The next few years will be quite different to what we have seen in the credit markets during the last five years; a period in which “everyone did well without doing anything special, other than being in the asset class,” says Thariyan. The outlook is more complicated now, mainly because investors are “accustomed to double-digit returns.”
A reduction in returns which ultimately did not happen had been expected for 2013. In fact, most experts predicted that the high yield credit market would see a year in which the investor would earn “the coupon” rate, about 5.5%, for the European high yield market. However, as Thariyan points out, the reality was different and the high yield market favorably surprised investors by giving them returns of 11%.
Looking to 2014, the expert points out two focal areas in the credit market. “First, there are still some interesting returns in some sub-asset classes such as high yield and emerging market debt. Moreover, unlike what happened in recent years, this period will not be dominated by the actions of central banks, so this is a year in which the selection of securities becomes important once again.”

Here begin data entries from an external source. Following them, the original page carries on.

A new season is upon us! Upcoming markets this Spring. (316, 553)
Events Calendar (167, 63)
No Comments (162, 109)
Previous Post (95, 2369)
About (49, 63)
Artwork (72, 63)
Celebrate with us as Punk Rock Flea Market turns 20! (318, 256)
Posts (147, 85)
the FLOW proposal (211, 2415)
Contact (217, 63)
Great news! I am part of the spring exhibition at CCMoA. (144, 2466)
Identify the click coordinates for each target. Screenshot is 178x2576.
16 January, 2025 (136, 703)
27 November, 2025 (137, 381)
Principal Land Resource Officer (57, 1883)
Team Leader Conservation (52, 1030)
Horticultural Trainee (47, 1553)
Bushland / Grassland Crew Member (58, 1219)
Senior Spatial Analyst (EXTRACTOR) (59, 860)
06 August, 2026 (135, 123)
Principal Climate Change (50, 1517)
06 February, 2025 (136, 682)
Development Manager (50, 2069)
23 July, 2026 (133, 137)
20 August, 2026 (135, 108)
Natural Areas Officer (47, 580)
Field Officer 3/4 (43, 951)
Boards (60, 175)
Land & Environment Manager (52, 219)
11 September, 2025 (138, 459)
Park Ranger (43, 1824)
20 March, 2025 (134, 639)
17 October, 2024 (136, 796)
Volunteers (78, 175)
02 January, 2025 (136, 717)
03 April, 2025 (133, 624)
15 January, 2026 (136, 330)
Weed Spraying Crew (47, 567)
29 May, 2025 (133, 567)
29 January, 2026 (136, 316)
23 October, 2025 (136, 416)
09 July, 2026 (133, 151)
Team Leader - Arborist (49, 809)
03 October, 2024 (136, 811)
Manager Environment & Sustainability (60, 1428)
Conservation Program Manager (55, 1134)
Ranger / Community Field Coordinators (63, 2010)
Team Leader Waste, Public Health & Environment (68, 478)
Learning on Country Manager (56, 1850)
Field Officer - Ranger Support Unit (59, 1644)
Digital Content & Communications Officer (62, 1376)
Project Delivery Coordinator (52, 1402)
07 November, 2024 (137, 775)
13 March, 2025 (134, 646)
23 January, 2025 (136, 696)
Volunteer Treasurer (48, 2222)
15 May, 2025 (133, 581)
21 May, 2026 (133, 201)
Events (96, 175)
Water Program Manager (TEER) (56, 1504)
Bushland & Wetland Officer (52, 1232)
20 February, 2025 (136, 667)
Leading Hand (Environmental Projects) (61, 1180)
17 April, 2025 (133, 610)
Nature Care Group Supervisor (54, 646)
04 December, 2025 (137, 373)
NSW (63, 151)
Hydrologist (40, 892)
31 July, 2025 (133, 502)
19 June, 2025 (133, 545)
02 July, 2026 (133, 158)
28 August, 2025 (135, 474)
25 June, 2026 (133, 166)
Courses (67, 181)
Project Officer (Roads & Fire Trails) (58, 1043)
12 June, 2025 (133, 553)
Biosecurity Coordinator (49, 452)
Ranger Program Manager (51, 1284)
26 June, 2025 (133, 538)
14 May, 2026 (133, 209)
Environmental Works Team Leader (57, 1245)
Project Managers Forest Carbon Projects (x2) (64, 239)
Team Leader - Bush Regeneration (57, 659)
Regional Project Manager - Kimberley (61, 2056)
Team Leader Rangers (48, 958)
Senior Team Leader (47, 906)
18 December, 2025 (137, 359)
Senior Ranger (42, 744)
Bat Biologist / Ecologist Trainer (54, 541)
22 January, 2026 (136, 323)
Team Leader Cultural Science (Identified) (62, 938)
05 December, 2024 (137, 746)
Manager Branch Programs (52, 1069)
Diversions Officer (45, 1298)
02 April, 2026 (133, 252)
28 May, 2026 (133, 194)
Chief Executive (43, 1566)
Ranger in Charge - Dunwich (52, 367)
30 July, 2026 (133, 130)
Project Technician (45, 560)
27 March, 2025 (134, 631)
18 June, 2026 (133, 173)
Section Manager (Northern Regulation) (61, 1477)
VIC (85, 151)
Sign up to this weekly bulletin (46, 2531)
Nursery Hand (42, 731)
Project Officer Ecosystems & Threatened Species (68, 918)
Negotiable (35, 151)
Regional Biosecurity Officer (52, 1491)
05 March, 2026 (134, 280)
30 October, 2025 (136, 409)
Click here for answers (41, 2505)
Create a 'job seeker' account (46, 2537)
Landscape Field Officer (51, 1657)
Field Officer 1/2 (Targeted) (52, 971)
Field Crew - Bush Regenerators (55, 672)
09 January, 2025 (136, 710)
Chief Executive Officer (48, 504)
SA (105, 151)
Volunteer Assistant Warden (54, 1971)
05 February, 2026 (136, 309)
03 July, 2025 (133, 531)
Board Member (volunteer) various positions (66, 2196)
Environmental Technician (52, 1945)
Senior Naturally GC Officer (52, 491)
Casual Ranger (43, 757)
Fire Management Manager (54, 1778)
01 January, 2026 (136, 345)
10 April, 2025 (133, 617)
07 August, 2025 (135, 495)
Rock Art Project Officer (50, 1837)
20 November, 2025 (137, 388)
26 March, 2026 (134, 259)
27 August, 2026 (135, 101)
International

Given this much more complicated scenario, Thariyan emphasized that “more than a great rotation from debt into stock, it is internal rotation which is occurring within the credit market”, both geographically, favoring regions where monetary stimuli remain, and in absolute return management products, “which offer protection against duration risk.”
Thariyan explains that, his team’s goal is to provide an additional market return exceeding 50 bp for the entire credit range by selecting appropriate strategies and emissions. “Now is the time to have a good credit analyst team generating the most value,” he added that for performanceit is very important to access the largest possible universe of securities and “to be willing to leave the index if it is suitable for the portfolio.”
Since the year 2009, Henderson has applied four levers in order to obtain alpha in their fixed income portfolios: a good selection of securities, ignoring the index, using credit derivatives and performing active duration management.
Thus, Henderson has already achieved great success in European IG Credit where it has a strategy which leads the market with 1,700 million dollars in assets under management, as well as in its absolute return strategy, Credit Alpha, which has had a soft close in November to approach the figure of 1,000 million pounds, an amount which the credit team considers the limit in order to optimize fund performance considering the operational costs involved in the strategy. Just over a year ago they launched their strategy for European high yield, which is ranked among the most profitable in its category, and three months ago, relying on Kevin Loome’s team in Philadelphia, Henderson launched a global high yield strategy. Overall, Henderson manages 20,000 million dollars in fixed income strategies.
“We hope to be ready to complete this deal with emerging fixed income strategies soon so that in two or three years we will have a truly global deal on credit, and have accumulated a significant track record for investors,” he concludes.